Memphis Grizzlies owner Michael Heisley, flanked by coach Lionel Hollins and general manager Chris Wallace, met with Allen Iverson on Monday in Atlanta in hopes of finally signing the four-time NBA scoring champion to a one-year contract.
Iverson has dropped numerous hints via Twitter in recent weeks that he is open to joining the Grizzlies, but the sides have yet to strike a deal even though Memphis is believed to be the only NBA team actively pursuing the 34-year-old.
"I want to help them develop a winner," Iverson tweeted Sunday night.
The Memphis Commercial Appeal, quoting a source with knowledge of Monday's talks, described it "as a very positive meeting on both sides."
The Grizzlies are believed to be offering Iverson a one-year contract worth $3.5 million. The Commercial Appeal quoted its source as saying: "I think it'll go down."
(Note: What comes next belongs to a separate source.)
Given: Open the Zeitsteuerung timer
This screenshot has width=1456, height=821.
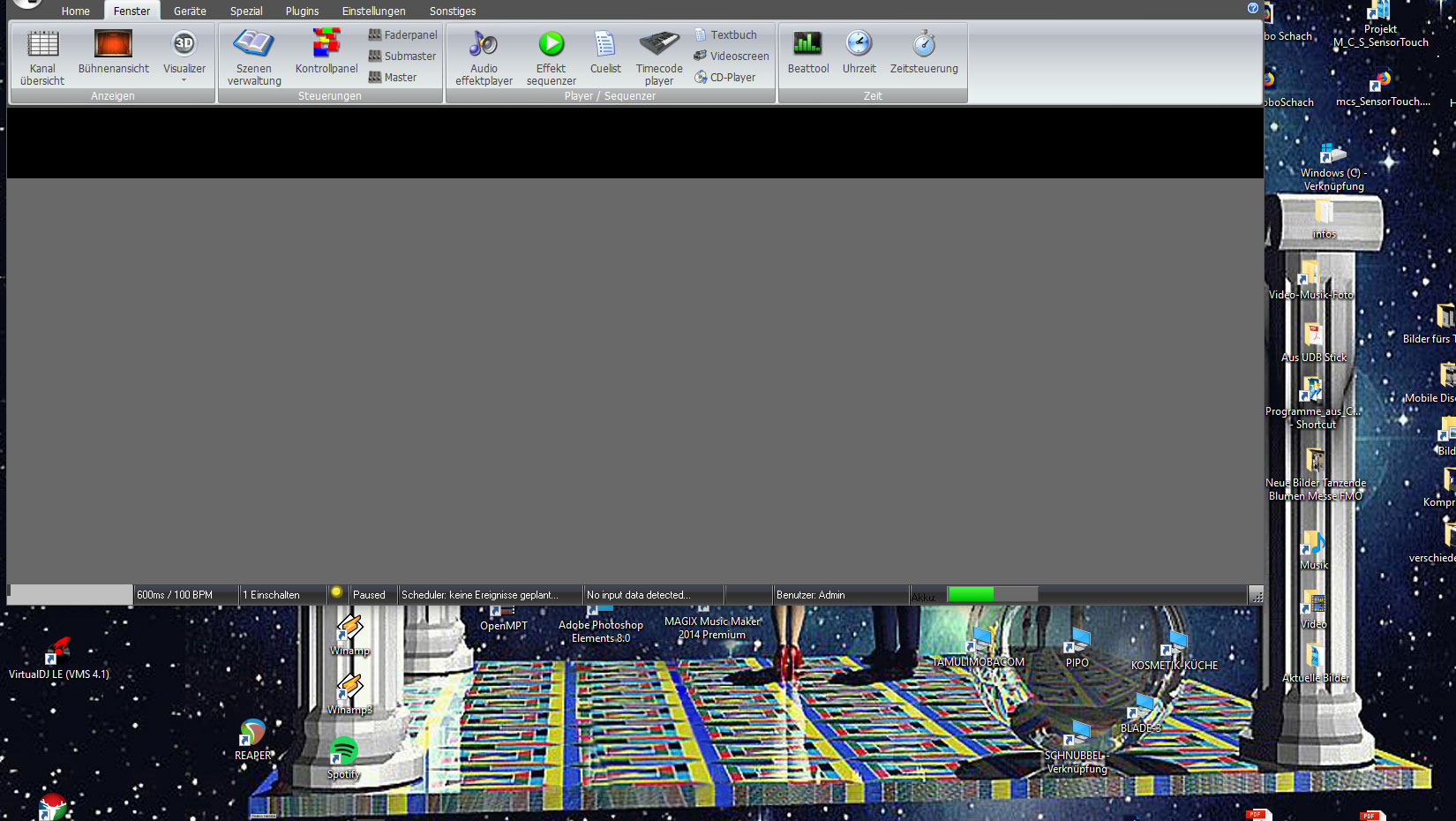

In confirming the scheduled meeting Sunday night, Heisley told ESPN.com: "[The meeting] does not mean it's a done deal. [Iverson] wants to meet and have some questions answered and we want to meet."
"We had a meeting today in which we did not make any progress," NBA spokesman Tim Frank said. "No further talks are scheduled."
But Grizzlies general manager Chris Wallace, in a radio interview Tuesday with WHBQ-AM in Memphis, sounded hopeful about Iverson ultimately joining the team, saying: "We had a very productive meeting yesterday where both sides got to know each other and what our expectations were. We got to hear Allen out, he got to hear us out and I thought it went pretty well."
Asked specifically about Iverson's well-known aversion to coming off the bench, Wallace said: "He indicated to us that he just wants to come in and help a team out, to get better, to win, and he'll shine during that process. I think Allen Iverson is going to be very fine with whatever role he would end up fulfilling here in Memphis. ... He knows where we're coming from, we know where he's coming from and I think if he comes here it's going to be a very productive marriage."
The Grizzlies, at Heisley's behest, have been trying to convince Iverson to join them since free agency began, ignoring concerns about the 34-year-old accepting a reserve role or his ability to co-exist in the same offense with O.J. Mayo, Rudy Gay and Zach Randolph because of Iverson's presumed ability to generate interest and sell tickets for a franchise that languished in the shadow of John Calipari's Memphis Tigers.
Monday's sitdown was the first face-to-face contact between Iverson and Grizzlies officials since the process began, with Memphis negotiating to this point primarily with Leon Rose, Iverson's agent.
Iverson has spent much of the past two months hoping that a firm offer would materialize from the Miami Heat, New York Knicks or Charlotte Bobcats -- the latter to reunite with former coach Larry Brown -- but was ultimately forced to concede that only the Grizzlies have the financial flexibility and definite interest to make a commitment to Iverson after his nightmarish 2008-09 season with the Detroit Pistons.
"We're heading into the home stretch before the season, and we have had interest in Allen all summer," Wallace told ESPN.com in late August.
Last week, Wallace described the prospect of Iverson signing with the Grizzlies as "50-50" in an interview with the Memphis Commercial Appeal.
"We'll see," Wallace told the newspaper. "... He's in new territory. He's never been a free agent. He's never been a free agent this late in the offseason. I'm sure he's trying to turn over as many scenarios as he can until he has to commit."
Iverson played in only 57 games between Denver and Detroit last season and averaged a career-low 17.5 points, hampered by a back injury and his open struggles to cope with coming off the bench for the first time in his career. He would end up leaving the team in April by mutual agreement before the playoffs.
But Iverson has insisted in recent days that he is amenable to whatever the Grizzlies have in mind for him as well as the steep drop from last season's salary of nearly $21 million, writing via Twitter: "Memphis is a place that I would love to play. The Grizzlies have good young players with a great upside. I love the city of Memphis, too.
"I would lead by example," Iverson wrote.
In a July interview with ESPN.com, Heisley scoffed at suggestions that signing Iverson -- the sort of drawing card that the Grizzlies have never had in an eight-season run in Memphis marked by notoriously low attendance figures -- was dangerous given the presence of Mayo at the same position and the recent arrival of Randolph.
"What appeals to me?" Heisley said, repeating the question. "He's one of the greatest players in the last 10 years in the NBA.
"Obviously I think he'd be a crowd pleaser in Memphis. But like I said ... we're in there but I don't know whether or not we're going to get him."
Marc Stein is a senior NBA writer for ESPN.com. Information from The Associated Press was used in this report.